At the beginning of Operation Mongoose, the United States Coast Guard were not made aware of the clandestine nature of the missions, causing several instances of interference – Lynch was often forced to tell the commander of a Coast Guard vessel to contact their superiors. However, an arrangement was eventually made where a countersign passphrase was issued in a sealed envelope to Mongoose operators.
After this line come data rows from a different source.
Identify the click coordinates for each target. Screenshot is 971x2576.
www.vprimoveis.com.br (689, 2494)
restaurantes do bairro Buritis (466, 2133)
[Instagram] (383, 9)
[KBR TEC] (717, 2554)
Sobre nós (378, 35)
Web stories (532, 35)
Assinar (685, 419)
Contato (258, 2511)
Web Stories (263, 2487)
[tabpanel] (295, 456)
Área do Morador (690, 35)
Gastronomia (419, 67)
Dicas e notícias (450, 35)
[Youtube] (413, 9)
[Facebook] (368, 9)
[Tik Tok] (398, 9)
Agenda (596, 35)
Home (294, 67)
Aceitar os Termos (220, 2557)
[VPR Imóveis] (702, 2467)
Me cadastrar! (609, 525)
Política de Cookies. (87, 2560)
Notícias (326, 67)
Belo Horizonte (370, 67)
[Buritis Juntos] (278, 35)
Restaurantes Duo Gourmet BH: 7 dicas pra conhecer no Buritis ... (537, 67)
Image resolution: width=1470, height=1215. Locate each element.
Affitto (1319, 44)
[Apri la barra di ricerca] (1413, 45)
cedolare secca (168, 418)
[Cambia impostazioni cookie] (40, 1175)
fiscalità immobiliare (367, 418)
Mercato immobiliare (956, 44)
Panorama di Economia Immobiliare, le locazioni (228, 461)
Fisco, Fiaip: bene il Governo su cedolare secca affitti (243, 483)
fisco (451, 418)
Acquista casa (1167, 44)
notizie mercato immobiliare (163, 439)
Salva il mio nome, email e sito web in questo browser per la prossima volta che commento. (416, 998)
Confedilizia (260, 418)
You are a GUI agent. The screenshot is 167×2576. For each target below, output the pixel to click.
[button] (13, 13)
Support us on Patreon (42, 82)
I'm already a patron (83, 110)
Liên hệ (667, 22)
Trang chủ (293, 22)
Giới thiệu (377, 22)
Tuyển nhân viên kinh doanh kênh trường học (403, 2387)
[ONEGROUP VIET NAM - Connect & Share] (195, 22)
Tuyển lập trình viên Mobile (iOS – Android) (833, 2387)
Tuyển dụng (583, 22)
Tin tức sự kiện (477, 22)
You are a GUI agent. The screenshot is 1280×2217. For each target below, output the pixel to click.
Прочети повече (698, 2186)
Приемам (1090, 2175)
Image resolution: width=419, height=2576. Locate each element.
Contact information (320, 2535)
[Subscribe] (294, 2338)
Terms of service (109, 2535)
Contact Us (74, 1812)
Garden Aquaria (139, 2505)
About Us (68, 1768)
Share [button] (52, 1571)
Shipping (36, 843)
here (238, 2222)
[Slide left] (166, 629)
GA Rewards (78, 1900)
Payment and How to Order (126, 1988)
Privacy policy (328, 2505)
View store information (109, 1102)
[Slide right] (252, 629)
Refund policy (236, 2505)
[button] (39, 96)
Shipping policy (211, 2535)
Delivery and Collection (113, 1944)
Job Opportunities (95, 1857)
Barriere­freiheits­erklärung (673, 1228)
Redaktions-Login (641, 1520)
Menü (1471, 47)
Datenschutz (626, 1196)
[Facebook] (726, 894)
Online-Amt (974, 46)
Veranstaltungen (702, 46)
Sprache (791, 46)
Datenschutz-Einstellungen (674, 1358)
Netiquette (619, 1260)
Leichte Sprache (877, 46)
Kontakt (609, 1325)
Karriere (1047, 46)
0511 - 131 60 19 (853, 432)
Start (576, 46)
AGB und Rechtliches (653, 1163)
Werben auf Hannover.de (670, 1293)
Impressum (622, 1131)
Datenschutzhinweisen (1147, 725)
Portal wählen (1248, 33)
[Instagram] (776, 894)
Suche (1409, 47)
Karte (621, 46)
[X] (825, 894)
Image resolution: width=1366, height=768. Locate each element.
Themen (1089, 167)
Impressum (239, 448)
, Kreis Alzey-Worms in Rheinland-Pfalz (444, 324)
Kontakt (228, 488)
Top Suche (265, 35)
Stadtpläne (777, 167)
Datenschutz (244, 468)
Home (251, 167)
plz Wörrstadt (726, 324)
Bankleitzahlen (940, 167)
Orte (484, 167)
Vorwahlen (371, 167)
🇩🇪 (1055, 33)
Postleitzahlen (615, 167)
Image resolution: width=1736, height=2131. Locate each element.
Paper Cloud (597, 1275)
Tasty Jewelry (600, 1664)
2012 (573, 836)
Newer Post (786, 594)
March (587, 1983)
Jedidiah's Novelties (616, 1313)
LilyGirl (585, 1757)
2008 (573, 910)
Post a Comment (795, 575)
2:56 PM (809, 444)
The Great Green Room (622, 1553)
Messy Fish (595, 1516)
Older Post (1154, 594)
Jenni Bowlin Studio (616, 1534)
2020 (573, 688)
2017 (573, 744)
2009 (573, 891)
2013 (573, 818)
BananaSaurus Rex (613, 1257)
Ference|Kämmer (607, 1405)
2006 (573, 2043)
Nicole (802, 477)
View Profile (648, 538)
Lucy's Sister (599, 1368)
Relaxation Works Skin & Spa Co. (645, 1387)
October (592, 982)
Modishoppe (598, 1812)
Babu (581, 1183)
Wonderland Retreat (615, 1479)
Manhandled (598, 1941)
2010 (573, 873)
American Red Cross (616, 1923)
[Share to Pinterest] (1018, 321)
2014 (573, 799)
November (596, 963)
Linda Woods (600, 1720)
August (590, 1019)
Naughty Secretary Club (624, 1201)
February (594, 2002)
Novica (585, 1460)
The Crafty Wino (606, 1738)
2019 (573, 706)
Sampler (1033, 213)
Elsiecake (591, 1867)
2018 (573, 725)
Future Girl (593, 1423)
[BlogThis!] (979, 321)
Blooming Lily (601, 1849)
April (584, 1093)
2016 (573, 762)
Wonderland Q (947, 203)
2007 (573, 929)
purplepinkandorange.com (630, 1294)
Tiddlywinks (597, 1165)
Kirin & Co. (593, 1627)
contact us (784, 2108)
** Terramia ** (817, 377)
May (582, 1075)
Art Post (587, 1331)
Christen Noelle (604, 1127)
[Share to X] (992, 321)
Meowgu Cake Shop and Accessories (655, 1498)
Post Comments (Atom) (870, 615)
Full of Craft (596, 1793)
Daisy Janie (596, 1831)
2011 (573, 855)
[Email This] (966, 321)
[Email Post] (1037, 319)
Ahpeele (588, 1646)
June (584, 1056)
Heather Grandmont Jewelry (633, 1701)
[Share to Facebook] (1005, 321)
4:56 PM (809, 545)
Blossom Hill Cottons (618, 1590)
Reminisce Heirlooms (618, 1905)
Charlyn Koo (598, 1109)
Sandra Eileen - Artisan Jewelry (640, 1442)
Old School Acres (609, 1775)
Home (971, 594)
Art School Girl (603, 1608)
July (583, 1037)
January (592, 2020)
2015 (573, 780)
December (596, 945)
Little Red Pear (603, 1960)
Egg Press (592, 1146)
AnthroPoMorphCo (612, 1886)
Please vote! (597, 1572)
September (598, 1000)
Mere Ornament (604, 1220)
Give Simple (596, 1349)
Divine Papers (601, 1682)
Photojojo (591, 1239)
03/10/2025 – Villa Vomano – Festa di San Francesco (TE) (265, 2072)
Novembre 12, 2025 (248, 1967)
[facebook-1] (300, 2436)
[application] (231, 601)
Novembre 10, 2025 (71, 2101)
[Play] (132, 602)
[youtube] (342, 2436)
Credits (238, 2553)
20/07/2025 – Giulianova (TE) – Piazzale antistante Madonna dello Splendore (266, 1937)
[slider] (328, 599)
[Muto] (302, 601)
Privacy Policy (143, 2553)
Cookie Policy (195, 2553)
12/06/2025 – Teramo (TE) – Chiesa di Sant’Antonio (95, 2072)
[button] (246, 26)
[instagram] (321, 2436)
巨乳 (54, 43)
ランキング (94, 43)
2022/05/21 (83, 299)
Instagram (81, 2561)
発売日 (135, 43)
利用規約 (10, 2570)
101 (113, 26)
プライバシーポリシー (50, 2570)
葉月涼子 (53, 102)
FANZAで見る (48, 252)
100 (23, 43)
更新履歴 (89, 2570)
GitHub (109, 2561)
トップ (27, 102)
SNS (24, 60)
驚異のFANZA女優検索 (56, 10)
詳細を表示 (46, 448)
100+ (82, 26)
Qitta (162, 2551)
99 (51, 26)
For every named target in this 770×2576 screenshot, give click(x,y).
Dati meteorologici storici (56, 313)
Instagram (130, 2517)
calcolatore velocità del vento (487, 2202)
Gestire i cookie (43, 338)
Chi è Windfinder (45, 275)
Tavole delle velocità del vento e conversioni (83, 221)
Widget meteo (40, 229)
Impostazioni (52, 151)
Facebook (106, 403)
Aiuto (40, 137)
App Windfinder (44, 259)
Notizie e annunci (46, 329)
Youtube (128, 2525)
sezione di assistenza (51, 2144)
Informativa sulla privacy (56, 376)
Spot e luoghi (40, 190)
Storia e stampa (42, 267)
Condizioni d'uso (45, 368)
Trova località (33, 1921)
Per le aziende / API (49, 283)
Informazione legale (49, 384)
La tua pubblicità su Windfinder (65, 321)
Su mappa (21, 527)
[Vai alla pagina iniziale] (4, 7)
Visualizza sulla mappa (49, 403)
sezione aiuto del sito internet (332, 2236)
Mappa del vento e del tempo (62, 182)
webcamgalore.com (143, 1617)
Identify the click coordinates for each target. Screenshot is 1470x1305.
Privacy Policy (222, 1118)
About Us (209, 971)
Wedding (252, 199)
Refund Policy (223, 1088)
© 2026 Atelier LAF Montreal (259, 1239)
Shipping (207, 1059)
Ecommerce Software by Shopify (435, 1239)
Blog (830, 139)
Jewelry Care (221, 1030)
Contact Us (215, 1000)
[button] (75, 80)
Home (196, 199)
If these operators were questioned by the Coast Guard, they would call the passphrase, and the Coast Guard would let them pass.

==DEA career, 1971–1978==
===BNDD Career (DEA), 1971 to 1973===
Lynch joined the Bureau of Narcotics and Dangerous Drugs (BNDD) which would later be dissolved and merged into the Drug Enforcement Administration (DEA).

===BUNCIN Career (DEACON), 1973 to 1978===
Lynch was recruited by Lucien Conien into Bureau of Narcotics Counter-Intelligence Network (BUNCIN), later renamed DEA Clandestine Operations Network (DEACON) after the Bureau of Narcotics and Dangerous Drugs (BNDD) was renamed Drug Enforcement Administration (DEA). Bob Medell requisitioned Grayston Lynch to work directly with him in BUNCIN. Lynch's primary task was to identify offshore suppliers of illegal drugs. Lynch had been running secret CIA operations in Cuba, Central and South America for many years and developed numerous clandestine resources.

==Published works==
Lynch wrote a book, Decision for Disaster: Betrayal at the Bay of Pigs, based on his experience leading the rebel Brigade 2506.